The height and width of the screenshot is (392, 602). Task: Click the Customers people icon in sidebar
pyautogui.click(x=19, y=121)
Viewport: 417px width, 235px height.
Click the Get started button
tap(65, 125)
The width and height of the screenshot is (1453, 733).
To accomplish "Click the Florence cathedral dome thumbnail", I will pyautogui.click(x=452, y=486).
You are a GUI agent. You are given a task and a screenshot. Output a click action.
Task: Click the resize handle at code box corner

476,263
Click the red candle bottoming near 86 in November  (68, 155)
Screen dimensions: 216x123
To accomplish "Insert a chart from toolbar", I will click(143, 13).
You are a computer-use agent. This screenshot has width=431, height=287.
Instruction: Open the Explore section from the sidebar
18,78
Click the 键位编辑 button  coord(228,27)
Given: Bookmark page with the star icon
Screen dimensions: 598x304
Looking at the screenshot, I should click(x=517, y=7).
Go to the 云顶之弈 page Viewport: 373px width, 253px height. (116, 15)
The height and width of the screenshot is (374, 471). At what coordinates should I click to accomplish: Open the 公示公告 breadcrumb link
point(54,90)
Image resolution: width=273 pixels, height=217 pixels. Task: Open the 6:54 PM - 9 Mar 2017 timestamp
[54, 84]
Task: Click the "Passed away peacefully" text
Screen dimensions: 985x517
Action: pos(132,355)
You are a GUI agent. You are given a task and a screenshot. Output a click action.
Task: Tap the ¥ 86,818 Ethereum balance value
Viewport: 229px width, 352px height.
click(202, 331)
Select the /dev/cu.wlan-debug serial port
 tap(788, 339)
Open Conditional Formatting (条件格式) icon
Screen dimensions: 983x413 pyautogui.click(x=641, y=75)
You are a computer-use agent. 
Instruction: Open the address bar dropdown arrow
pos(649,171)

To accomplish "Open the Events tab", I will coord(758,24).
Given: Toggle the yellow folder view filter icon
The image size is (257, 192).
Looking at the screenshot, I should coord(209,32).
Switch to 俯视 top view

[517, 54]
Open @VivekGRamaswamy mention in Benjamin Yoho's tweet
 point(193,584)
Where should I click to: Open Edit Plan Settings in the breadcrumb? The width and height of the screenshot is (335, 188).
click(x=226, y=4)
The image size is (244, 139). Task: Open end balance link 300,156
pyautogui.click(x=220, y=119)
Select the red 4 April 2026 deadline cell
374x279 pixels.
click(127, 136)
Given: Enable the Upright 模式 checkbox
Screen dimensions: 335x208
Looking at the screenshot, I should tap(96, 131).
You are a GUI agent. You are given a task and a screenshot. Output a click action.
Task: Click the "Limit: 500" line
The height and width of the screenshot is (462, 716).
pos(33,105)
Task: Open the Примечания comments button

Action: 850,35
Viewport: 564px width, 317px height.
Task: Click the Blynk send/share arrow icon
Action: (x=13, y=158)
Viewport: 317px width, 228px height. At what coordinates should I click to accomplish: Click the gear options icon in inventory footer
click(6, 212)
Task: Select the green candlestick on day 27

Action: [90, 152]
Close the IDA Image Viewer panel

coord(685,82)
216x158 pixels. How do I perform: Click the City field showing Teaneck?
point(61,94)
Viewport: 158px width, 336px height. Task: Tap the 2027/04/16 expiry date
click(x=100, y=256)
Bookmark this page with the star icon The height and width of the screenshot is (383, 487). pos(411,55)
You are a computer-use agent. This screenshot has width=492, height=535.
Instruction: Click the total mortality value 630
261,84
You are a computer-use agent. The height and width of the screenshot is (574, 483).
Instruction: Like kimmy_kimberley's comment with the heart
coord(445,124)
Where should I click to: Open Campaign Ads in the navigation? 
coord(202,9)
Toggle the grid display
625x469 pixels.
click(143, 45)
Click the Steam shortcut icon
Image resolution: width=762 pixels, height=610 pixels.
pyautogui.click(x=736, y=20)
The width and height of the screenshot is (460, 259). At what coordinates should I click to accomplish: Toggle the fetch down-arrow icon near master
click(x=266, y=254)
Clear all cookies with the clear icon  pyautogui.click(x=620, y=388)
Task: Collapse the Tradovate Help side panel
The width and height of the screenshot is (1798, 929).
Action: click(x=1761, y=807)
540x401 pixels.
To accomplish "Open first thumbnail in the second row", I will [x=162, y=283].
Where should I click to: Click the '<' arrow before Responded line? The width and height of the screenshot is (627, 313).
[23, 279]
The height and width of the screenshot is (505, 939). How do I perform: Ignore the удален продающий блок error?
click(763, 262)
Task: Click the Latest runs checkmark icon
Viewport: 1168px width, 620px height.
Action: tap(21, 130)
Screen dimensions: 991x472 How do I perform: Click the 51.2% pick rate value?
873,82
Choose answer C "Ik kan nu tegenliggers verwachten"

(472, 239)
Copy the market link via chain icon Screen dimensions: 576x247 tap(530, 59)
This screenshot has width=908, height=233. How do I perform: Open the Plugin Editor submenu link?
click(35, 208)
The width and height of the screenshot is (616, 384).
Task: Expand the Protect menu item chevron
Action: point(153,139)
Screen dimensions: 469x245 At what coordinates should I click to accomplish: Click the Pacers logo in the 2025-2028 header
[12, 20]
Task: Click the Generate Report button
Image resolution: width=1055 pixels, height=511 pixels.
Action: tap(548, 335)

# What you will do:
In your reply, write out all of the material exactly as it was given.

# Your response:
The height and width of the screenshot is (392, 602). Task: Click the Customers people icon in sidebar
pyautogui.click(x=19, y=121)
Viewport: 417px width, 235px height.
Click the Get started button
tap(65, 125)
The width and height of the screenshot is (1453, 733).
To accomplish "Click the Florence cathedral dome thumbnail", I will pyautogui.click(x=452, y=486).
You are a GUI agent. You are given a task and a screenshot. Output a click action.
Task: Click the resize handle at code box corner

476,263
Click the red candle bottoming near 86 in November  (68, 155)
Screen dimensions: 216x123
To accomplish "Insert a chart from toolbar", I will click(143, 13).
You are a computer-use agent. This screenshot has width=431, height=287.
Instruction: Open the Explore section from the sidebar
18,78
Click the 键位编辑 button  coord(228,27)
Given: Bookmark page with the star icon
Screen dimensions: 598x304
Looking at the screenshot, I should click(x=517, y=7).
Go to the 云顶之弈 page Viewport: 373px width, 253px height. (116, 15)
The height and width of the screenshot is (374, 471). At what coordinates should I click to accomplish: Open the 公示公告 breadcrumb link
point(54,90)
Image resolution: width=273 pixels, height=217 pixels. Task: Open the 6:54 PM - 9 Mar 2017 timestamp
[54, 84]
Task: Click the "Passed away peacefully" text
Screen dimensions: 985x517
Action: pos(132,355)
You are a GUI agent. You are given a task and a screenshot. Output a click action.
Task: Tap the ¥ 86,818 Ethereum balance value
Viewport: 229px width, 352px height.
click(202, 331)
Select the /dev/cu.wlan-debug serial port
 tap(788, 339)
Open Conditional Formatting (条件格式) icon
Screen dimensions: 983x413 pyautogui.click(x=641, y=75)
You are a computer-use agent. 
Instruction: Open the address bar dropdown arrow
pos(649,171)

To accomplish "Open the Events tab", I will coord(758,24).
Given: Toggle the yellow folder view filter icon
The image size is (257, 192).
Looking at the screenshot, I should coord(209,32).
Switch to 俯视 top view

[517, 54]
Open @VivekGRamaswamy mention in Benjamin Yoho's tweet
 point(193,584)
Where should I click to: Open Edit Plan Settings in the breadcrumb? The width and height of the screenshot is (335, 188).
click(x=226, y=4)
The image size is (244, 139). Task: Open end balance link 300,156
pyautogui.click(x=220, y=119)
Select the red 4 April 2026 deadline cell
374x279 pixels.
click(127, 136)
Given: Enable the Upright 模式 checkbox
Screen dimensions: 335x208
Looking at the screenshot, I should tap(96, 131).
You are a GUI agent. You are given a task and a screenshot. Output a click action.
Task: Click the "Limit: 500" line
The height and width of the screenshot is (462, 716).
pos(33,105)
Task: Open the Примечания comments button

Action: 850,35
Viewport: 564px width, 317px height.
Task: Click the Blynk send/share arrow icon
Action: (x=13, y=158)
Viewport: 317px width, 228px height. At what coordinates should I click to accomplish: Click the gear options icon in inventory footer
click(6, 212)
Task: Select the green candlestick on day 27

Action: [90, 152]
Close the IDA Image Viewer panel

coord(685,82)
216x158 pixels. How do I perform: Click the City field showing Teaneck?
point(61,94)
Viewport: 158px width, 336px height. Task: Tap the 2027/04/16 expiry date
click(x=100, y=256)
Bookmark this page with the star icon The height and width of the screenshot is (383, 487). pos(411,55)
You are a computer-use agent. This screenshot has width=492, height=535.
Instruction: Click the total mortality value 630
261,84
You are a computer-use agent. The height and width of the screenshot is (574, 483).
Instruction: Like kimmy_kimberley's comment with the heart
coord(445,124)
Where should I click to: Open Campaign Ads in the navigation? 
coord(202,9)
Toggle the grid display
625x469 pixels.
click(143, 45)
Click the Steam shortcut icon
Image resolution: width=762 pixels, height=610 pixels.
pyautogui.click(x=736, y=20)
The width and height of the screenshot is (460, 259). At what coordinates should I click to accomplish: Toggle the fetch down-arrow icon near master
click(x=266, y=254)
Clear all cookies with the clear icon  pyautogui.click(x=620, y=388)
Task: Collapse the Tradovate Help side panel
The width and height of the screenshot is (1798, 929).
Action: click(x=1761, y=807)
540x401 pixels.
To accomplish "Open first thumbnail in the second row", I will [x=162, y=283].
Where should I click to: Click the '<' arrow before Responded line? The width and height of the screenshot is (627, 313).
[23, 279]
The height and width of the screenshot is (505, 939). How do I perform: Ignore the удален продающий блок error?
click(763, 262)
Task: Click the Latest runs checkmark icon
Viewport: 1168px width, 620px height.
Action: tap(21, 130)
Screen dimensions: 991x472 How do I perform: Click the 51.2% pick rate value?
873,82
Choose answer C "Ik kan nu tegenliggers verwachten"

(472, 239)
Copy the market link via chain icon Screen dimensions: 576x247 tap(530, 59)
This screenshot has width=908, height=233. How do I perform: Open the Plugin Editor submenu link?
click(35, 208)
The width and height of the screenshot is (616, 384).
Task: Expand the Protect menu item chevron
Action: point(153,139)
Screen dimensions: 469x245 At what coordinates should I click to accomplish: Click the Pacers logo in the 2025-2028 header
[12, 20]
Task: Click the Generate Report button
Image resolution: width=1055 pixels, height=511 pixels.
Action: tap(548, 335)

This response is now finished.